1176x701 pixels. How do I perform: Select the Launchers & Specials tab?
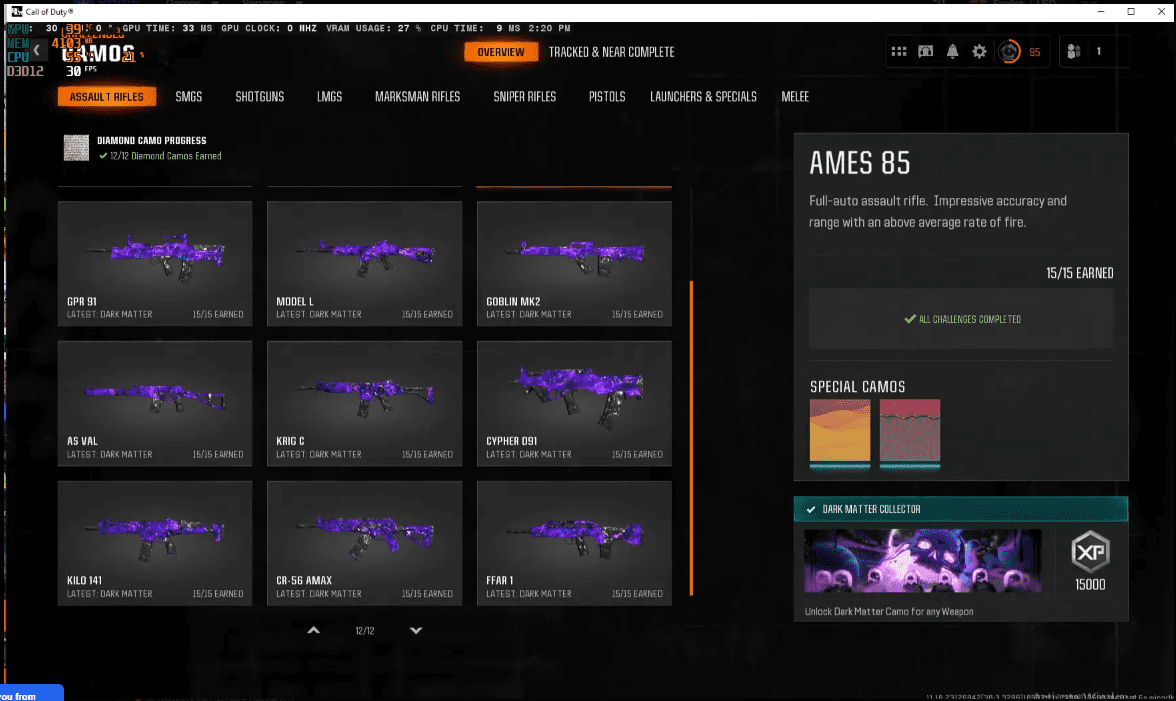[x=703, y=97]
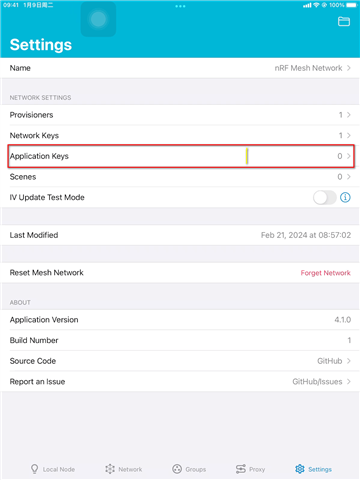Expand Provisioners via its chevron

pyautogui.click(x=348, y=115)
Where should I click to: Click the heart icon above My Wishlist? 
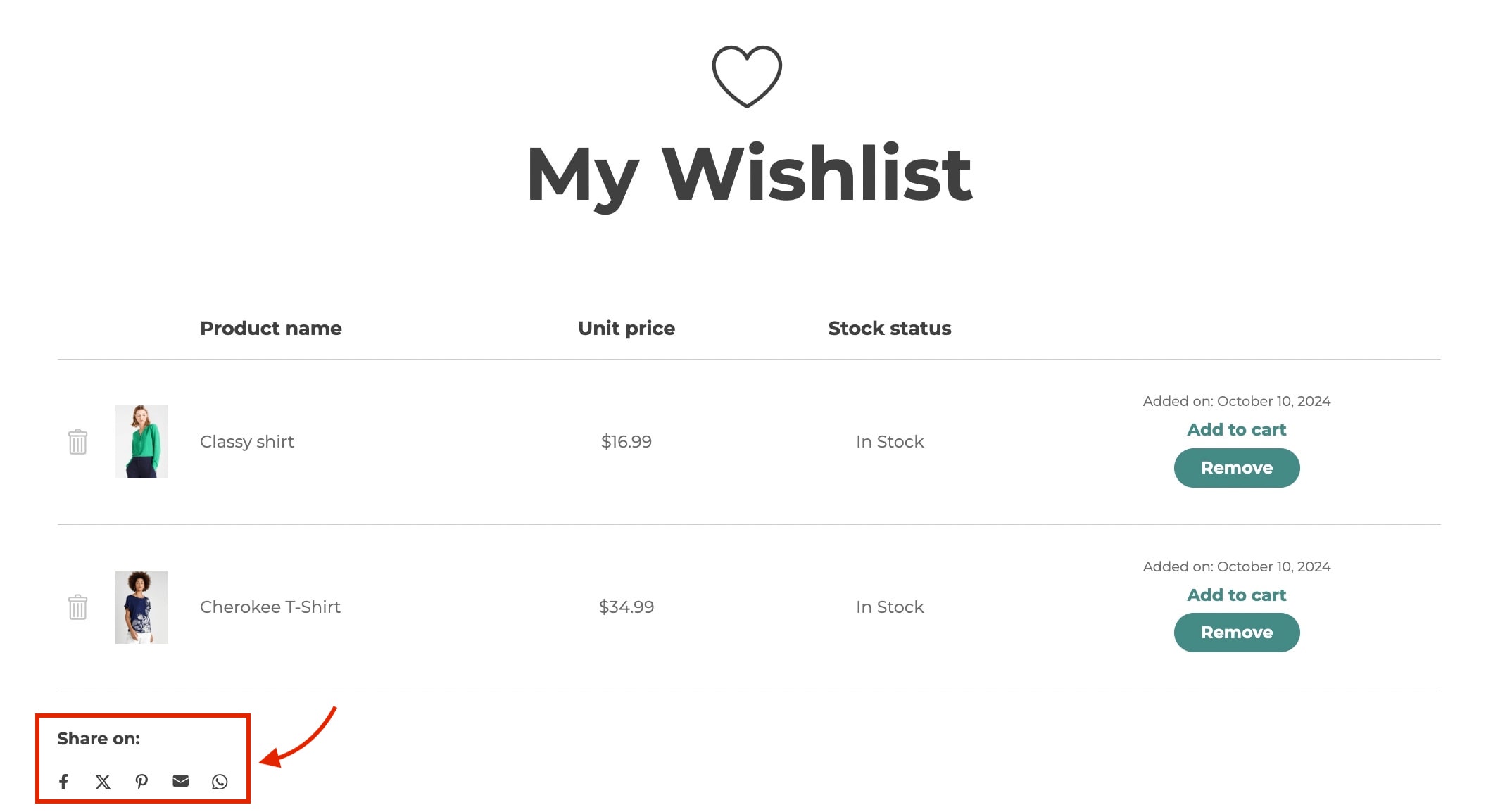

------------------------------

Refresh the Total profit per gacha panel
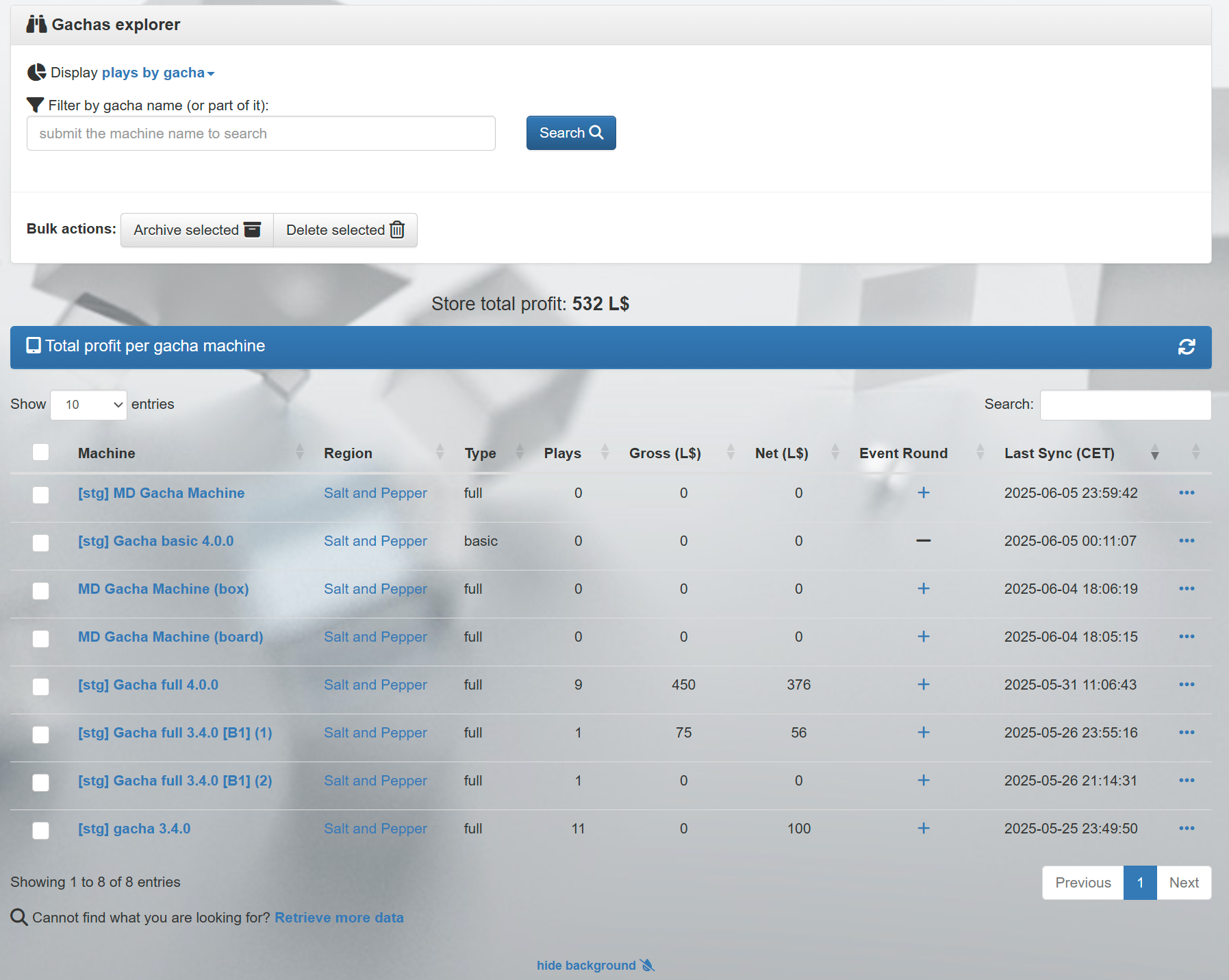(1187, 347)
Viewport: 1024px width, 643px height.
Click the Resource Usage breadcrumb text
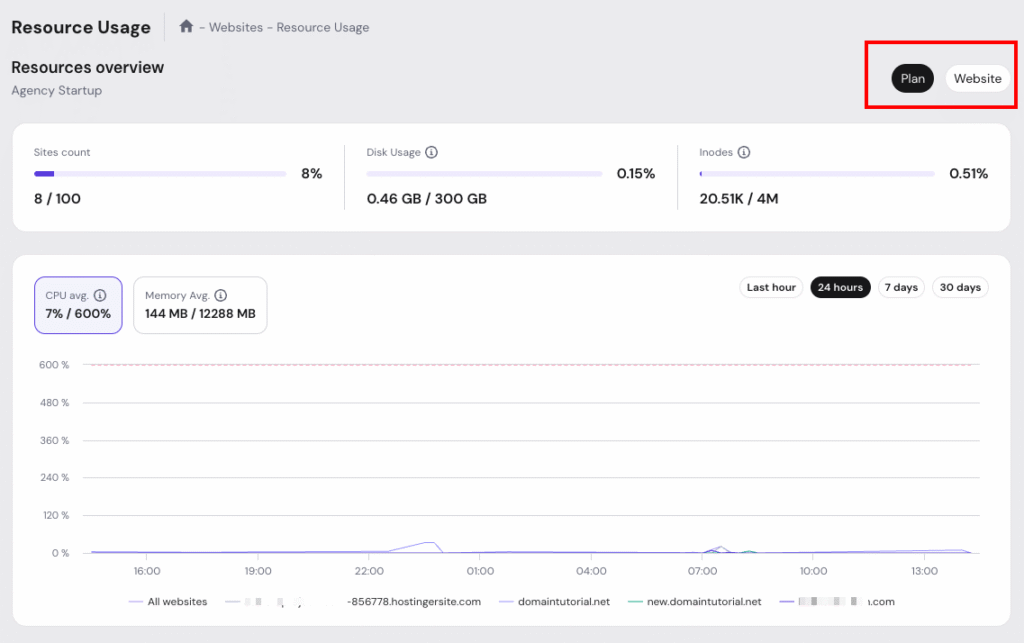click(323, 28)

------------------------------

TASK OBJECTIVE –
Skipping every picture, transcribe exactly the lines above from the one containing "1176x701 pixels. How" through the one containing "Where should I", both included.

EXPECTED OUTPUT –
1176x701 pixels. How do I perform: Select the Launchers & Specials tab?
[x=703, y=97]
Expand Provisioners via its chevron

pyautogui.click(x=348, y=115)
Where should I click to: Click the heart icon above My Wishlist? 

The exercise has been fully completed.